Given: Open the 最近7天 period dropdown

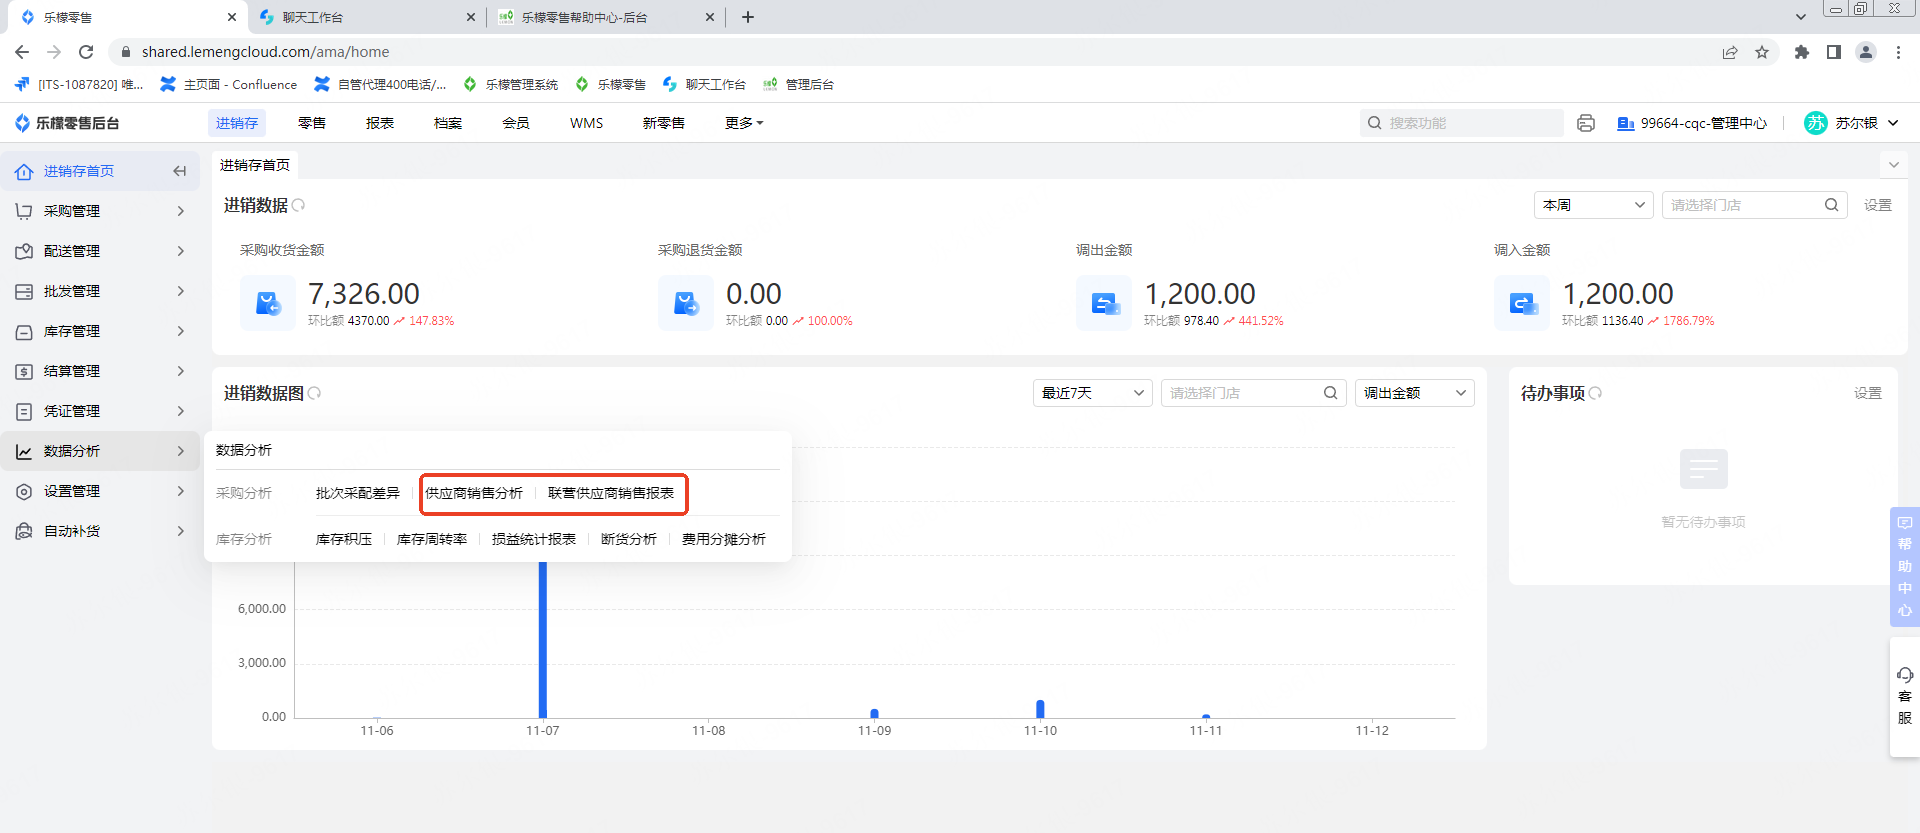Looking at the screenshot, I should [1092, 393].
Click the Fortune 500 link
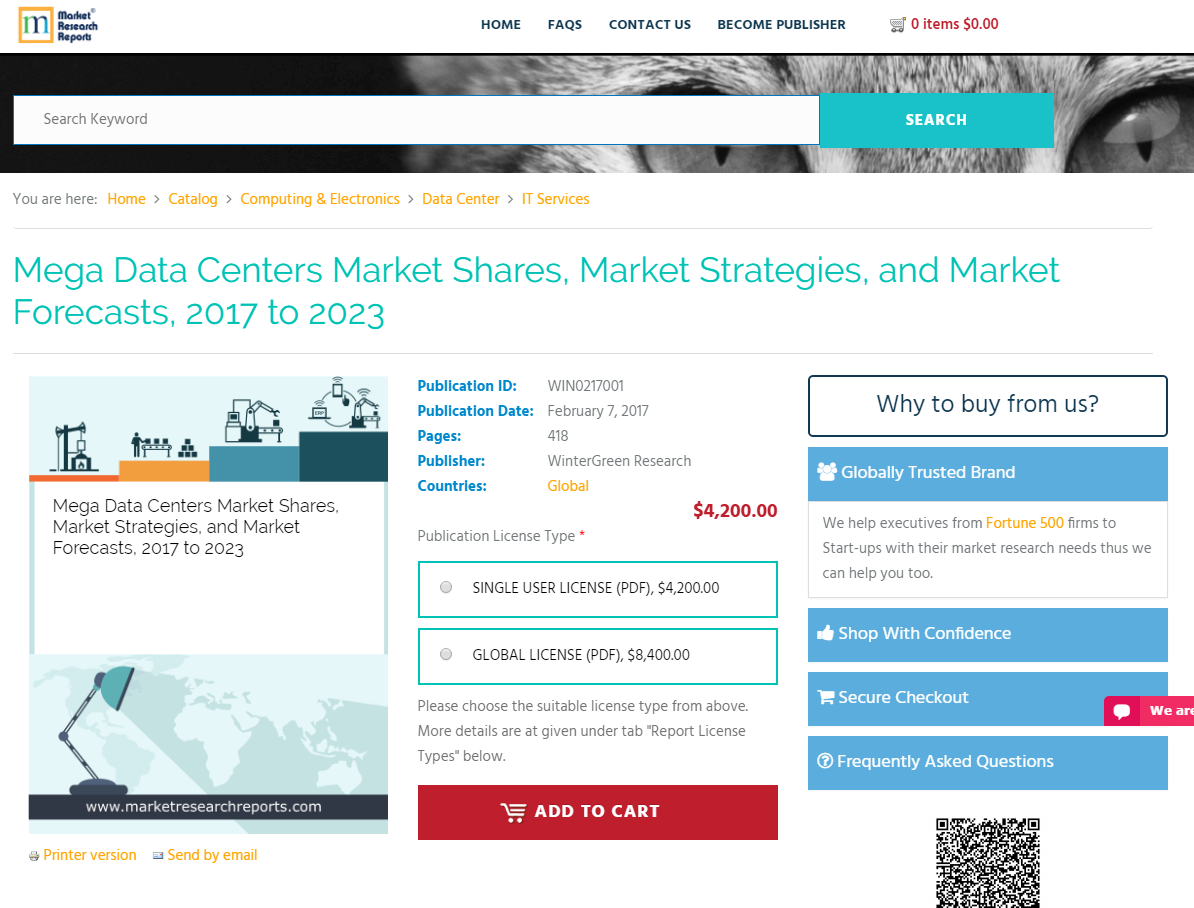 (x=1025, y=522)
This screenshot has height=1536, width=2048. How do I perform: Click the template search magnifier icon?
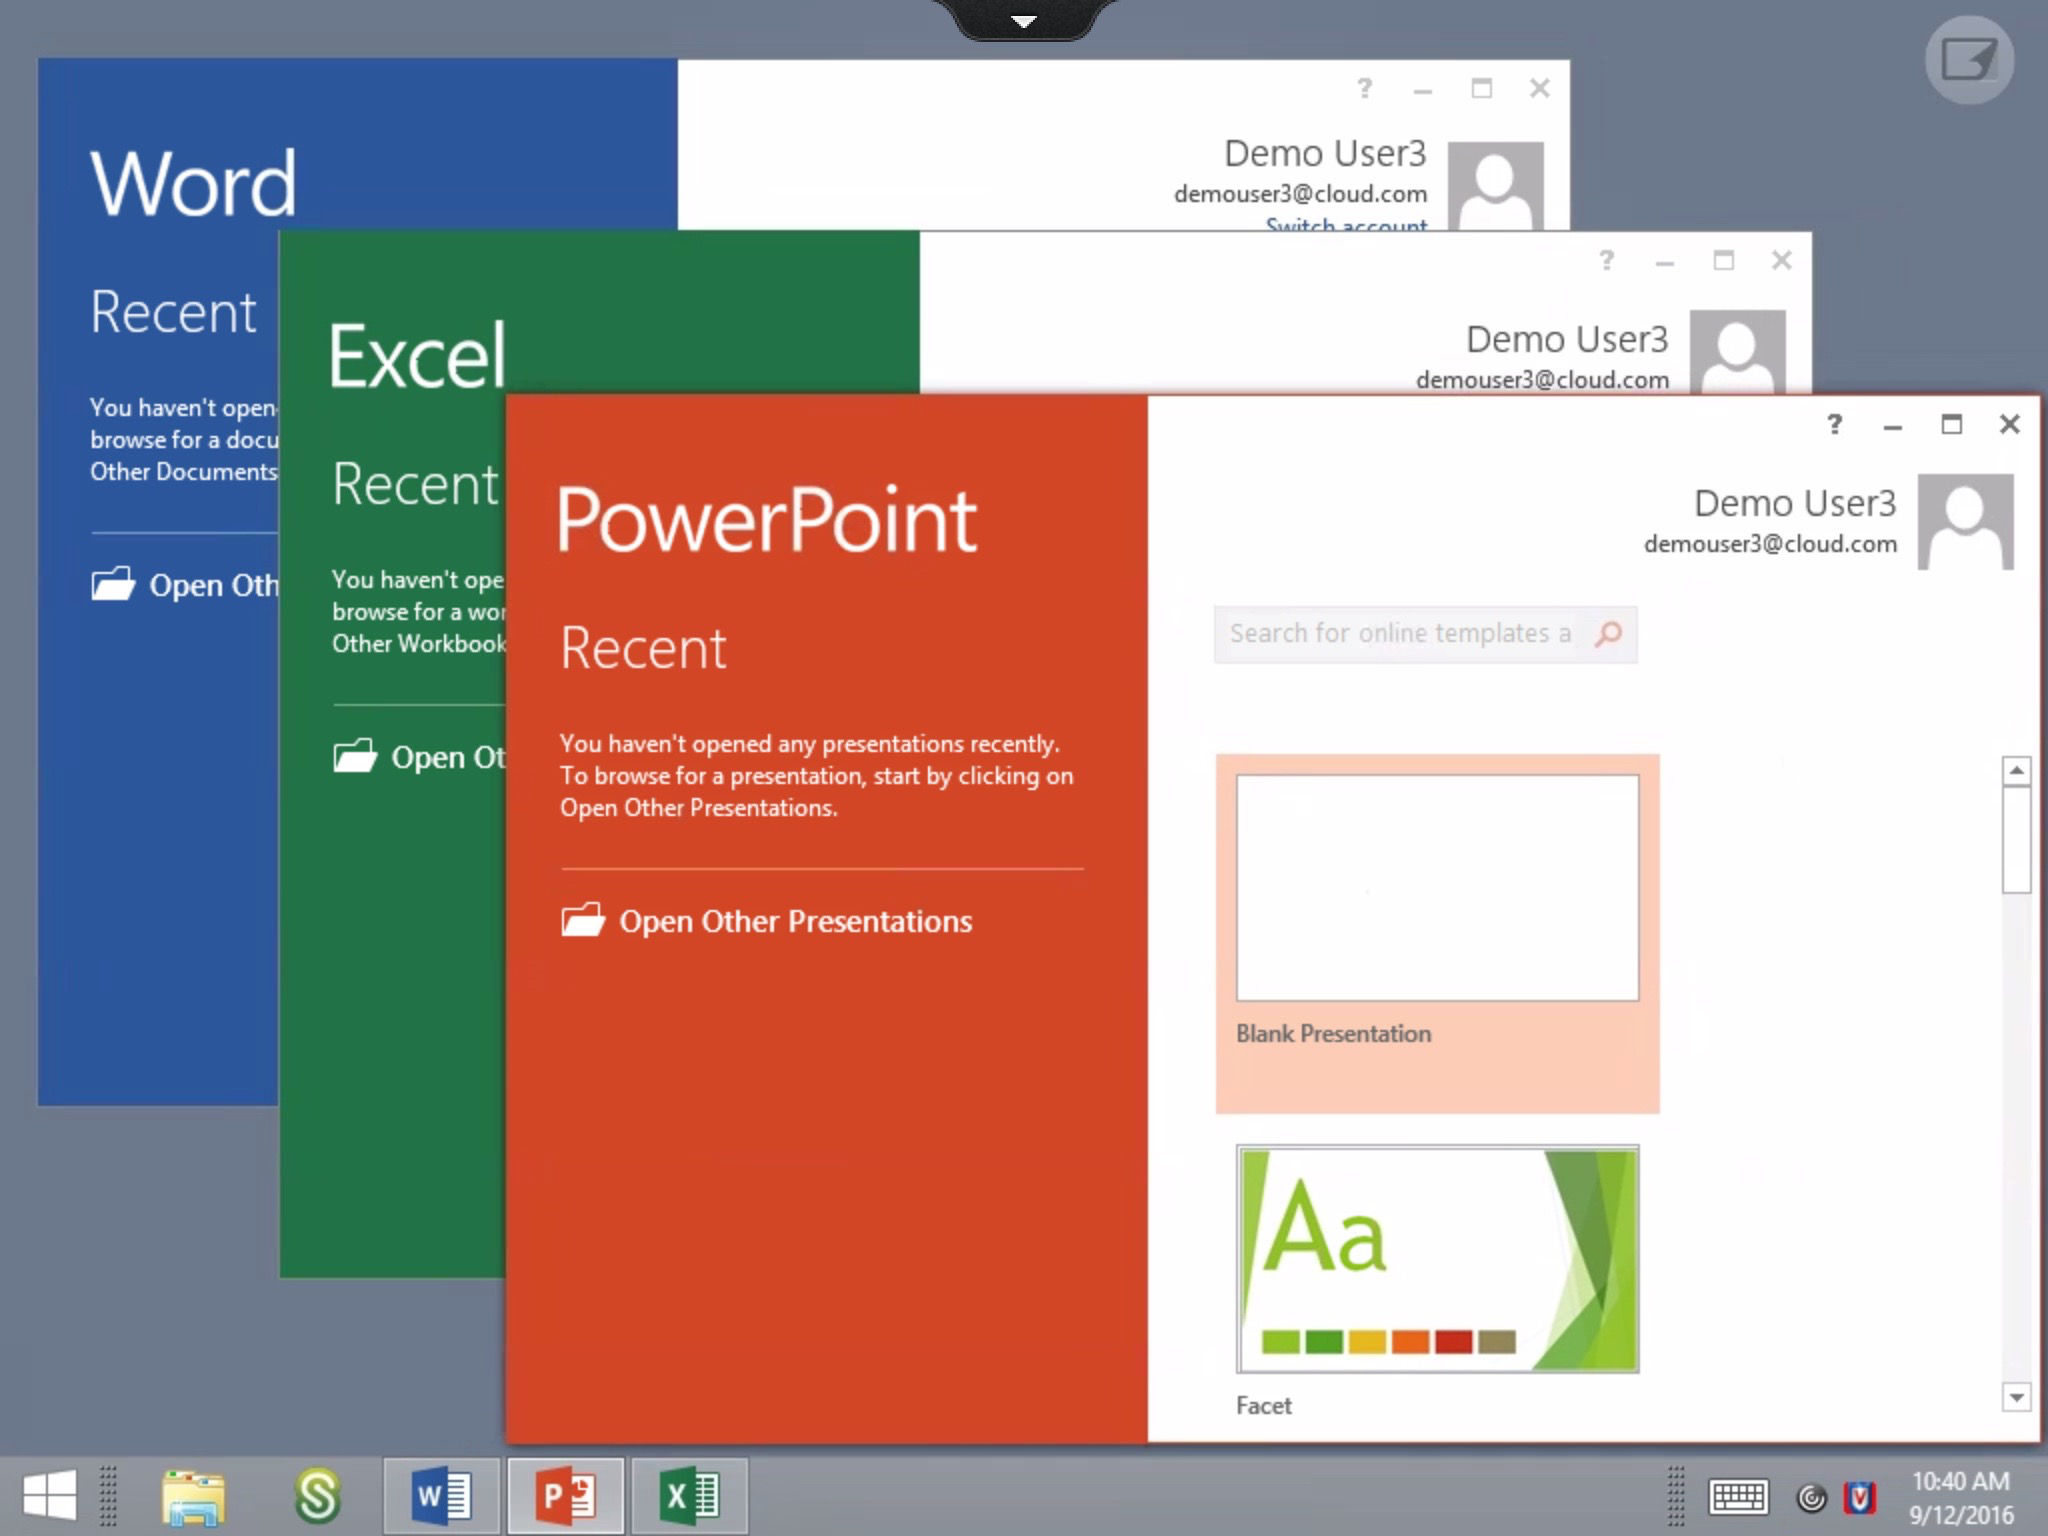[x=1608, y=634]
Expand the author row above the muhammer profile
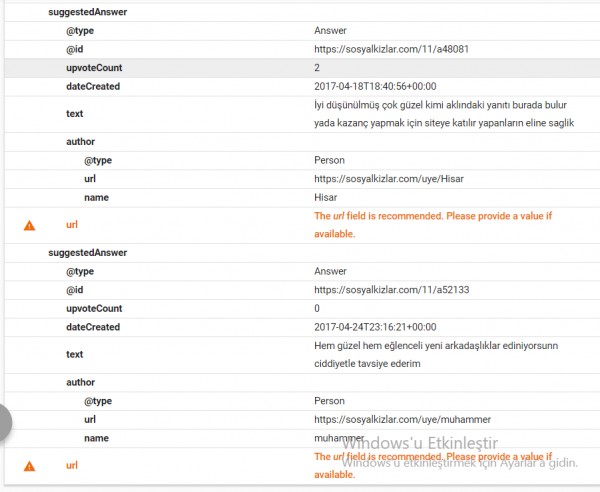 pyautogui.click(x=80, y=382)
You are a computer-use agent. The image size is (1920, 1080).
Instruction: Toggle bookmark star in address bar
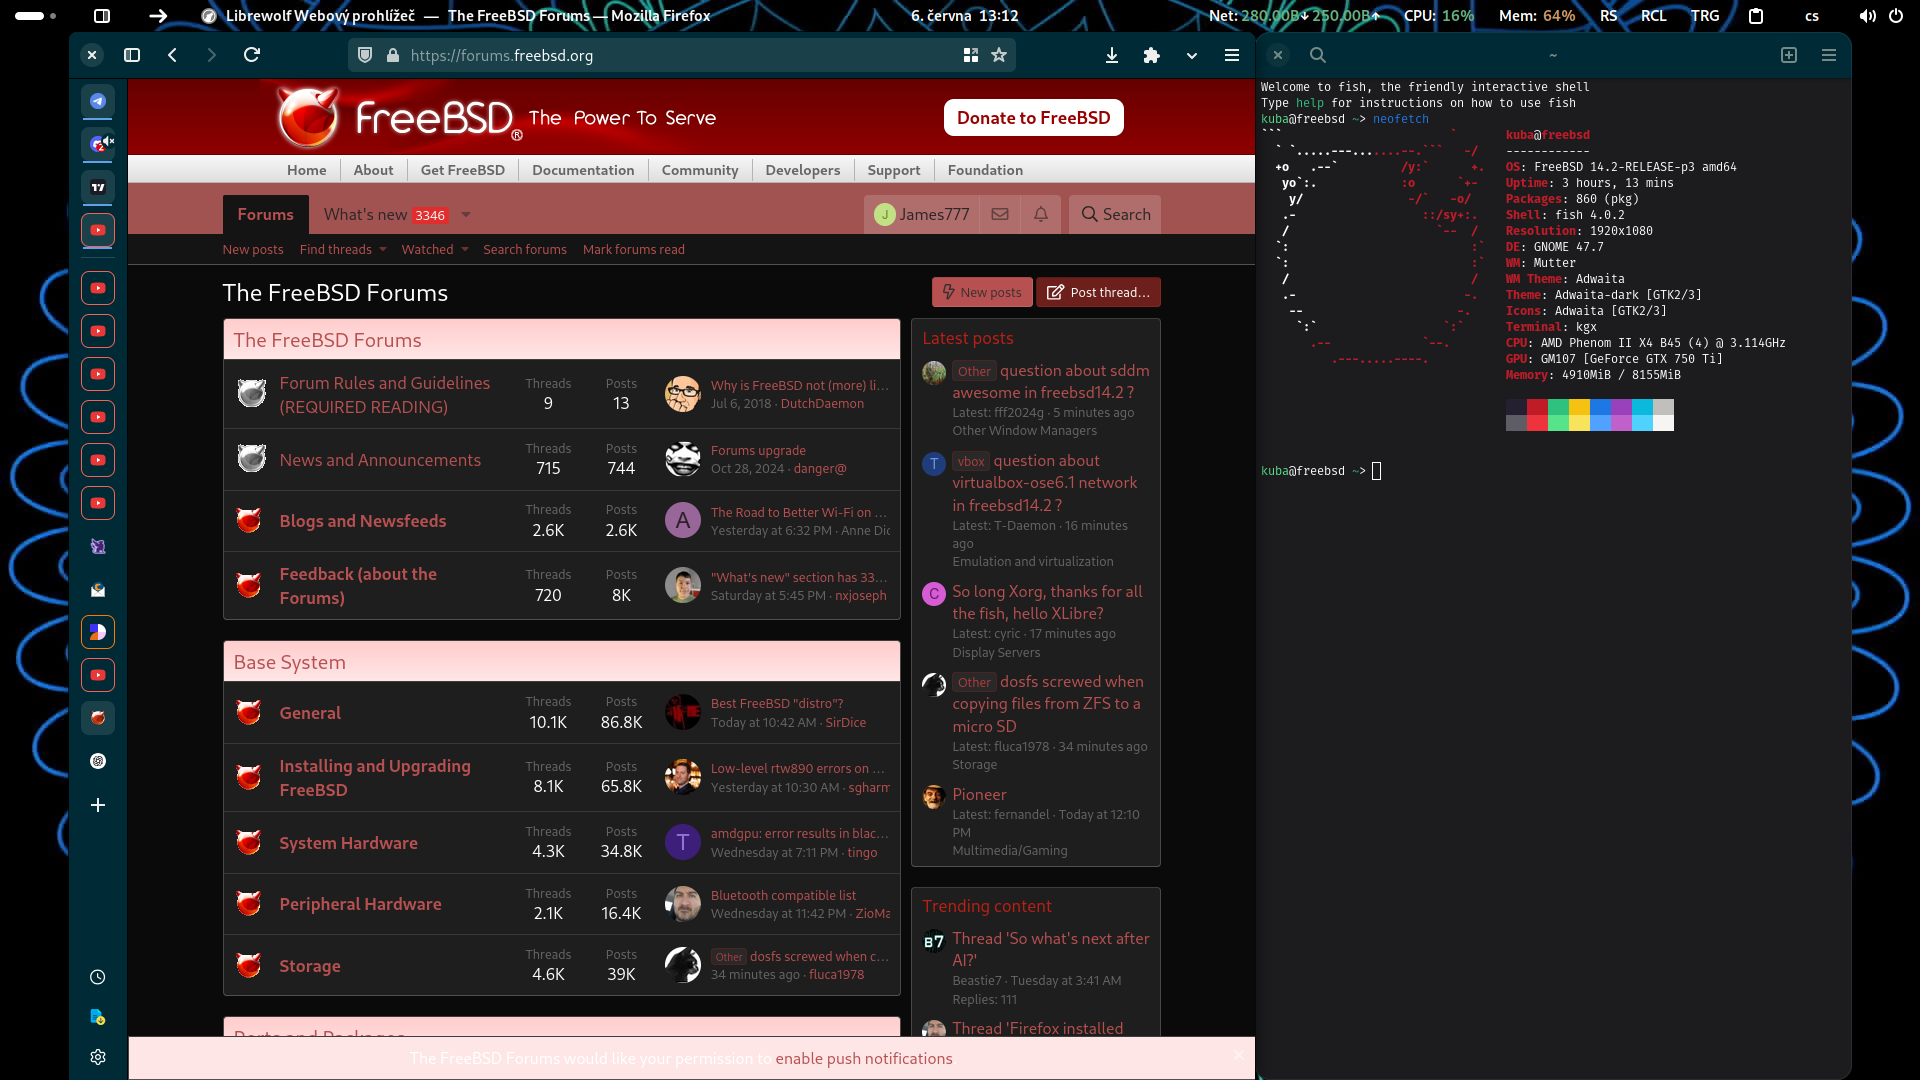point(998,56)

____

_THE TASK_
Please copy the material word for word, from the line containing "Expand the author" through the end of the material, leaving out the pictures.

_EXPECTED OUTPUT_
Expand the author row above the muhammer profile
 pyautogui.click(x=80, y=382)
You are a computer-use agent. The image size is (1920, 1080).
Instruction: Toggle bookmark star in address bar
point(998,56)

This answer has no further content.